For quite a while, I was nothing more than a social network hater. To me, social networks seemed like a ploy for those with so-called "notoriety" to massage their egos just a little bit more and provided no real benefit to anyone. After signing up for almost every social network in existence, I can say now that I was dead wrong.

Whether it's Twitter, FriendFeed or even Flickr, I'm extremely surprised by how much value each provides. And although I can't speak for everyone who uses these services, I honestly believe that each is unique and useful enough to justify your time.

Here's why:

Twitter is, in my mind, the very best way to communicate with just about anyone on the Web. With my Twitter account alone, I've been able to find a slew of great stories and column ideas, understand and communicate with my audience, and find hundreds of friends that prior to my joining the site, were just readers. Today, those same readers have let me into their lives and I'd like to believe that we've formed a tight-knit community that is no longer a one-way street.

And that, in my mind, is what social networks are all about. No longer is the Web confined to a one-way street mentality where content creators and service providers perform a particular task and the users are in place to consume that material.

For once, the Web's users can finally interact with each and the old practice (especially in my business) where the content creator creates and the content reader reads, is over. Now, you have a solid grasp on who I am and what I'm up to and I probably have that same sort of grasp on you.

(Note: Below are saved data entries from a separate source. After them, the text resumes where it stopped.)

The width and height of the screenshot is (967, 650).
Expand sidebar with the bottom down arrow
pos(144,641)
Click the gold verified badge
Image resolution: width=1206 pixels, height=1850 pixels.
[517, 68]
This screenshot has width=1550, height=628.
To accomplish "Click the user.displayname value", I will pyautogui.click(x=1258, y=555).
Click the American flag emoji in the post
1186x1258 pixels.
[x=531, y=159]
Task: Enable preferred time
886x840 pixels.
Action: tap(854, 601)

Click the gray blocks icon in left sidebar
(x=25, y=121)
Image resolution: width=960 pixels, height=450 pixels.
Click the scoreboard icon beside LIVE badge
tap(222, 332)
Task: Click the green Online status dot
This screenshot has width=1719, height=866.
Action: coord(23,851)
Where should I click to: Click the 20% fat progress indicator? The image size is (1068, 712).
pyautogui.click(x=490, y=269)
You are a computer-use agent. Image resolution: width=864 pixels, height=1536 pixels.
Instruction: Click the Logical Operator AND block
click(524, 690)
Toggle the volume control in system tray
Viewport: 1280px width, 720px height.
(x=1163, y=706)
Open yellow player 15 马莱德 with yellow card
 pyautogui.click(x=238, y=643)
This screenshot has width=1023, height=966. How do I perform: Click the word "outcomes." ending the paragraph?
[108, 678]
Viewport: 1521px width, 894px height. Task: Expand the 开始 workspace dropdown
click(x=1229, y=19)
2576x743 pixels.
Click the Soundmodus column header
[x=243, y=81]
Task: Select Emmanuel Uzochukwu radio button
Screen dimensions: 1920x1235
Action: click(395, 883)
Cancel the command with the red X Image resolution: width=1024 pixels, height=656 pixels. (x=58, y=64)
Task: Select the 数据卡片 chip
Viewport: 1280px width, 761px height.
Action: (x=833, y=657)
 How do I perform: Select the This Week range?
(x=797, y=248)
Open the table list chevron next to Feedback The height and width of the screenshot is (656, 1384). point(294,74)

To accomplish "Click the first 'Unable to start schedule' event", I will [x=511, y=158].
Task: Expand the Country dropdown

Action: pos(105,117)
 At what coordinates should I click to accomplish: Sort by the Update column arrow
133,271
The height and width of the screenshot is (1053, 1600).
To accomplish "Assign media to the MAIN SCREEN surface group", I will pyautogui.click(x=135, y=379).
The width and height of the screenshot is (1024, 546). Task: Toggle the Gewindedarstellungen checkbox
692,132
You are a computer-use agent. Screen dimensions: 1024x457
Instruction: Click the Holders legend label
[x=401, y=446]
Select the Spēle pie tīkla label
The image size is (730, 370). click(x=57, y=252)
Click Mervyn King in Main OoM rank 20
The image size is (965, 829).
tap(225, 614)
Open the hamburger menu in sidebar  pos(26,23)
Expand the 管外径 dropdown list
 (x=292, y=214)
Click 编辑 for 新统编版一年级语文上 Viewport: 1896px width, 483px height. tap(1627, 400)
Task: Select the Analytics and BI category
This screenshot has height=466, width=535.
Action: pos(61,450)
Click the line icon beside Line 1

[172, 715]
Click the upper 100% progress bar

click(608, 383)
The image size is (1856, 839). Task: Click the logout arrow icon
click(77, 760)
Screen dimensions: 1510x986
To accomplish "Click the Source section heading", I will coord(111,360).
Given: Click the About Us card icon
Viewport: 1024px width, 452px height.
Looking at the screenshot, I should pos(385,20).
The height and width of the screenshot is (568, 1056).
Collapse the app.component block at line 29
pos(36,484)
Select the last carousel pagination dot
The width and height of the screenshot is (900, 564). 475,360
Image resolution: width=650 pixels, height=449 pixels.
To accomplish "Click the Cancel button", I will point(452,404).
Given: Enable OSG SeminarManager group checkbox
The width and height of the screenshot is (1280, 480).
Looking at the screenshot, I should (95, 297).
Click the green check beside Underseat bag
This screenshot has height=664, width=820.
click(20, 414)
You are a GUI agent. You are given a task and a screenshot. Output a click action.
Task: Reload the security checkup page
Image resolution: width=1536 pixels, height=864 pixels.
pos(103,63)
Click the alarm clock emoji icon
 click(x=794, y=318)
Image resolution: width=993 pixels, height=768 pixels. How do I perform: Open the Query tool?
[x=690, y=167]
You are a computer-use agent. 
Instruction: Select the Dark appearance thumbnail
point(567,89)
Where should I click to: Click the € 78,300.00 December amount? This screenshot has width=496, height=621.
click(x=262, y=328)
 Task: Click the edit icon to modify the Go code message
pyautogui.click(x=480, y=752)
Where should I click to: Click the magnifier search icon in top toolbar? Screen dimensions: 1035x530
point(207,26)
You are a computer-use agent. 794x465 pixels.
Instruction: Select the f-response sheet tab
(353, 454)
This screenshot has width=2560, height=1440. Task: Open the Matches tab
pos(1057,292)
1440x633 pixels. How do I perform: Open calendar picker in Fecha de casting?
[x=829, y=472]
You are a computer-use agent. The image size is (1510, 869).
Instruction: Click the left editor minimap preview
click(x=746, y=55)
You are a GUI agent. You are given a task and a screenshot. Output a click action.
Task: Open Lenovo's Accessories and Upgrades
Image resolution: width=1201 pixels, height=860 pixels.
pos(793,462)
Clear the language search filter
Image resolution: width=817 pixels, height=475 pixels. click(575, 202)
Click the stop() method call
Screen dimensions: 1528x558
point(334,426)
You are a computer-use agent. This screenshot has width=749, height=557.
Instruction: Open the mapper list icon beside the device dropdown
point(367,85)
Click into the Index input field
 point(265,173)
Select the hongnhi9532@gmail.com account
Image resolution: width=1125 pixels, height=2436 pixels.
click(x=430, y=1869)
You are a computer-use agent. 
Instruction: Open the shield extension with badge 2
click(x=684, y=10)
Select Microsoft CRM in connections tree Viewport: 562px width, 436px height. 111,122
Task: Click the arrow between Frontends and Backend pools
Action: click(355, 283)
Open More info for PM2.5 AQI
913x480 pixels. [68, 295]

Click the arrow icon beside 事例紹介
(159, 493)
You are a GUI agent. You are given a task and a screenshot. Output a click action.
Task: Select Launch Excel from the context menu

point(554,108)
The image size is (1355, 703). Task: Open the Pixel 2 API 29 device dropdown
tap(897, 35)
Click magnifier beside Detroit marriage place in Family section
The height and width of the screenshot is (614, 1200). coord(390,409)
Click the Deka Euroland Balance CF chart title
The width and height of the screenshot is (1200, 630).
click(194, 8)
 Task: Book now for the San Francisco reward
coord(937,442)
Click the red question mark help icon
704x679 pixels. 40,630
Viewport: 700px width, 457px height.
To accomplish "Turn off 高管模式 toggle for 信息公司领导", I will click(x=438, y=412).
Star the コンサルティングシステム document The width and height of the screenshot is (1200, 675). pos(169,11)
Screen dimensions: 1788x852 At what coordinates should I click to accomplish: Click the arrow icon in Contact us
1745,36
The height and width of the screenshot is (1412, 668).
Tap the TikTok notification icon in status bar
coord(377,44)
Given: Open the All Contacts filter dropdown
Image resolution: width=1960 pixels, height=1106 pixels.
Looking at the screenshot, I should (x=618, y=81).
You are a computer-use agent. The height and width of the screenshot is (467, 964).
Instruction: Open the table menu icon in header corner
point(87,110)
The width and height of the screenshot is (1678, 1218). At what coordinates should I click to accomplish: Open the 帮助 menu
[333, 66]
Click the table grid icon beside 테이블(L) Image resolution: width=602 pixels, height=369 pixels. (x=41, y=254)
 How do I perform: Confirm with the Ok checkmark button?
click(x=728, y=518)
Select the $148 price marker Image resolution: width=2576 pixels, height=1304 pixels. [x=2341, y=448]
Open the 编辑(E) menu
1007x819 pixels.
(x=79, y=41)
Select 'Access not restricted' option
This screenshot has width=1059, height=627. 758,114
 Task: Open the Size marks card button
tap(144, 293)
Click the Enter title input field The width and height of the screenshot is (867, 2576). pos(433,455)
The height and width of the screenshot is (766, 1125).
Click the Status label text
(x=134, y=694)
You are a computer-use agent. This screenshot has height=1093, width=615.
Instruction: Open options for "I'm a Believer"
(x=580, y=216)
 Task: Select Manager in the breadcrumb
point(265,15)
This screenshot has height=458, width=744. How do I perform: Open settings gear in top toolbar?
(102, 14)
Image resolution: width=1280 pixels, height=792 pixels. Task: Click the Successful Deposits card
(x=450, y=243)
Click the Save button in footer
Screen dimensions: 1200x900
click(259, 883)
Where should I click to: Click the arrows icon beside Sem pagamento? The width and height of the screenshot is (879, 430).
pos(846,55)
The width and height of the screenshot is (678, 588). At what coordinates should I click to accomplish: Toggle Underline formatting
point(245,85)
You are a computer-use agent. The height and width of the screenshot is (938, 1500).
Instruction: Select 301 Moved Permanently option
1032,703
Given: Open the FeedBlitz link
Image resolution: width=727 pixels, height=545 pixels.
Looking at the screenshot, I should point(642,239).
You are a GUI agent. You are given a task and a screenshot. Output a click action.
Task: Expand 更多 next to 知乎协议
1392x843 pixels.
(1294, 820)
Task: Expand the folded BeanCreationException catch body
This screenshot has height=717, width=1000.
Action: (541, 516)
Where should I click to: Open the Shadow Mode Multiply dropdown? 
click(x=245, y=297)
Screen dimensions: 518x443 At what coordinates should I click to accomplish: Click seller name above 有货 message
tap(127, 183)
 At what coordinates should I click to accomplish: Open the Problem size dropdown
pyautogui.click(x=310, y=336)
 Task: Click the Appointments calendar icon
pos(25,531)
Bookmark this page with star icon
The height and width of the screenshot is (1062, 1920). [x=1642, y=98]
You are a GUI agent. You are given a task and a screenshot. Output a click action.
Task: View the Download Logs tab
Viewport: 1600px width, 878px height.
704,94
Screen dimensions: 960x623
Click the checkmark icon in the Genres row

But perhaps what's most interesting about this phenomenon isn't necessarily that it's happening, but rather that the idea of privacy is central to the entire argument. As we're constantly being inundated by companies and online services that are trying to breach our privacy, we're constantly ready to forego it in the name of friendship.

But how can we have it both ways?

Almost every day we're presented with stories about government spying and companies selling private data, but we're still more than willing to upload photos to Flickr, tell the world what we're doing at any given moment and sometimes give our phone numbers to out on Facebook.

Invariably, this presents a major problem. If we want to live anonymously to stay under the radar from peering eyes, how can we expect to do that when we use social networks?

But alas, the real value of social networks has nothing to do with privacy. Although it is a major concern and all of the services are doing what they can to keep your information as private as possible, I think it's quite obvious that if the government or any major company wants your information, they'll have it regardless.

Realizing this, I think most people have seen the benefit of using social networks and understand that having no contact with the outside world on the Web is not the kind of environment most of us want to be a part of.

So as we traipse out into the wild where strangers become our friends, we do it knowing all too well that some of the wrong people will know us too. But as I've quickly discovered, the good people far outweigh the bad and having the opportunity to exchange ideas, communicate with others and feel like you have an impact on their lives is what makes social networks great.